Revisiting step instabilities on crystal surfaces. Part II: General theory
L. Guin, M. E. Jabbour, L. Shaabani-Ardali, N. Triantafyllidis

TL;DR
This paper develops a comprehensive stability analysis of crystal surface steps without relying on the quasistatic approximation, revealing a new dynamics effect that influences step stability and offers alternative explanations for experimental observations.
Contribution
It introduces a general stability framework accounting for convective and transient effects, challenging the classical quasistatic approximation in crystal surface growth analysis.
Findings
Identification of the 'dynamics effect' influencing step stability.
Validation that the dynamics effect remains significant in slow growth regimes.
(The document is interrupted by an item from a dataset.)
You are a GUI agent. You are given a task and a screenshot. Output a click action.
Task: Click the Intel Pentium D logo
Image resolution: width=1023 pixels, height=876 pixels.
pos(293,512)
Alternative explanation for step bunching phenomena on Si(111) and GaAs(001).
Abstract
The quasistatic approximation is a useful but questionable simplification for analyzing step instabilities during the growth/evaporation of vicinal surfaces. Using this approximation, we characterized in Part I of this work the effect on stability of different mechanisms and their interplay: elastic step-step interactions, the Schwoebel barrier, and the chemical coupling of the diffusion fields on adjacent terraces. In this second part, we present a stability analysis of the general problem without recourse to the quasistatic approximation. This analysis reveals the existence of a supplementary mechanism, which we label the "dynamics effect" as it follows from accounting for all the convective and transient terms in the governing equations. This effect can be stabilizing or destabilizing depending on the ratio of step attachment/detachment kinetics to terrace diffusion kinetics.…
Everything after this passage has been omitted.